Phyto-mechanochemical synthesis of iron oxide nanoparticles using Polygonum paronychioides and their pesticidal and antimicrobial applications

Abstract

New developments in nanotechnology have provided an effective method for addressing insect pest problems that affect critical commodities. This research represents the first report on the phyto-mechanochemical synthesis of iron oxide (Fe₃O₄) nanoparticles (NPs) using Polygonum paronychioides (PP) extract to determine their pesticidal potential against two crop pests, Tribolium castaneum (TC) and Oryzaephilus surinamensis (OS). The PP extract was analyzed using liquid chromatography-tandem mass spectrometry (LC-MS) to determine the presence of phytochemicals that act as reducing agents. The influence of parameters such as salt concentration, stirring time, temperature, and pH was optimized using the central composite design (CCD) of response surface methodology (RSM).

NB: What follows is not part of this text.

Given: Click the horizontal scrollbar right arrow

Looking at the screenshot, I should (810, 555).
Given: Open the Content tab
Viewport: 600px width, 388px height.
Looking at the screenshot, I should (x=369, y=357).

The PP/Fe₃O₄ NPs were characterized by UV-visible spectroscopy, Fourier-transform infrared (FTIR) spectroscopy, scanning electron microscopy (SEM), zeta sizing, and X-ray diffraction (XRD) techniques. The PP/Fe₃O₄ NPs show an absorbance peak at 237 nm in the UV-visible spectrum, with an average size of 87.43 nm in a Zetasizer. The FTIR spectra also showed the existence of phenolic compounds in PP leaf extract and bond stretching of Fe–O, O–H, N–H, CN, and CO. The Ames test revealed that the PP/Fe₃O₄ NPs were not cytotoxic. The pesticidal potential of PP/Fe₃O₄ NPs was determined using the mortality rates of two crop pests, TC and OS. Results were obtained after 24, 48, and 72 hours. Maximum results were obtained for OS (88 ± 4) rather than TC (80 ± 4). The pesticide activity was enhanced by enhancing the concentration of PP extract and the Fe₃O₄ NPs. The PP/Fe₃O₄ NPs were also tested against multiple bacteria and fungi. The antibacterial activity of PP/Fe₃O₄ NPs was tested against two bacterial strains Pseudomonas syringae and Clavibacter michiganensis. The inhibition zone of Clavibacter michiganensis (34.4 ± 0.2) is more significant than that of Pseudomonas syringae (32.2 ± 0.1). The antifungal test of PP/Fe₃O₄ NPs was assessed against two fungal strains Alternaria alternata and Aspergillus niger. The zone of inhibition of Aspergillus niger (28 ± 0.1) is more significant than that of Alternaria alternata (27 ± 0.5). Results revealed that PP/Fe₃O₄ NPs could be used against pathogens. To our knowledge, PP extract has never been used for the phyto-mechanochemical synthesis of Fe₃O₄ NPs.